Electrical interactions between a rabbit atrial cell and a nodal cell model

Ronald W. Joyner1, Rajiv Kumar1, David A. Golod1, Ronald Wilders2,3, Habo J. Jongsma2, E. Etienne Verheijck2,3, Lennart Bouman3, William N. Goolsby1, and Antoni C. G. Van Ginneken2

1 Todd Franklin Cardiac Research Laboratory, The Children's Heart Center, Department of Pediatrics, Emory University, Atlanta, Georgia 30322; 2 Department of Medical Physiology and Sports Medicine, Utrecht University, 3584 CG Utrecht; and 3 Department of Physiology, Academic Medical Center, University of Amsterdam, 1105 AZ Amsterdam, The Netherlands

Atrial activation involves interactions between cells with automaticity and slow-response action potentials with cells that are intrinsically quiescent with fast-response action potentials.
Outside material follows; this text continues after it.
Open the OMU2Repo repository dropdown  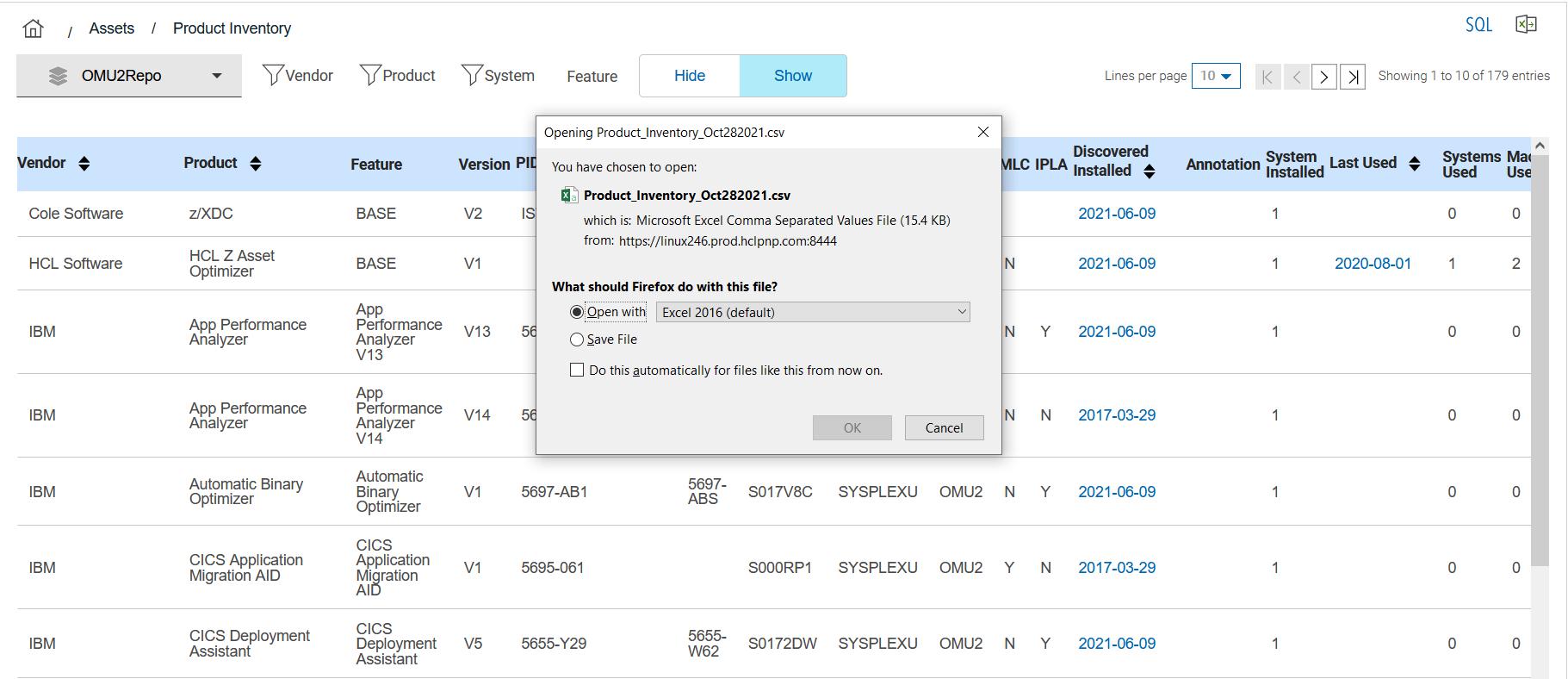129,76
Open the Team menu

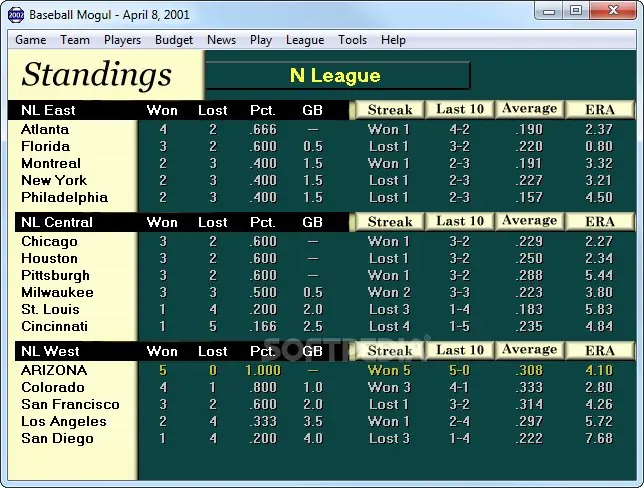[x=75, y=40]
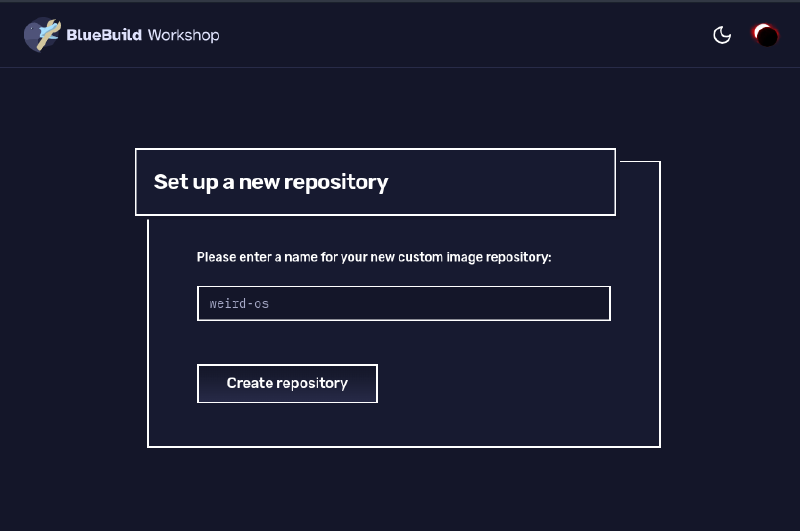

Understanding normal and abnormal atrial activity requires an understanding of this process. We studied interactions of a cell with spontaneous activity, represented by a "real-time" simulation of a model of the rabbit sinoatrial (SA) node cell, simultaneously being electrically coupled via our "coupling clamp" circuit to a real, isolated atrial myocyte with variations in coupling conductance (Gc) or stimulus frequency. The atrial cells were able to be driven at a regular rate by a single SA node model (SAN model) cell. Critical Gc for entrainment of the SAN model cell to a nonstimulated atrial cell was 0.55 ± 0.05 nS (n = 7), and the critical Gc that allowed entrainment when the atrial cell was directly paced at a basic cycle length of 300 ms was 0.32 ± 0.01 nS (n = 7). For each atrial cell we found periodic phenomena of synchronization other than 1:1 entrainment when Gc was between 0.1 and 0.3 nS, below the value required for frequency entrainment, when the atrial cell was directly driven at a basic cycle length of either 300 or 600 ms. In conclusion, the high input resistance of the atrial cells allows successful entrainment of nodal and atrial cells at low values of Gc, but further uncoupling produces arrhythmic interactions.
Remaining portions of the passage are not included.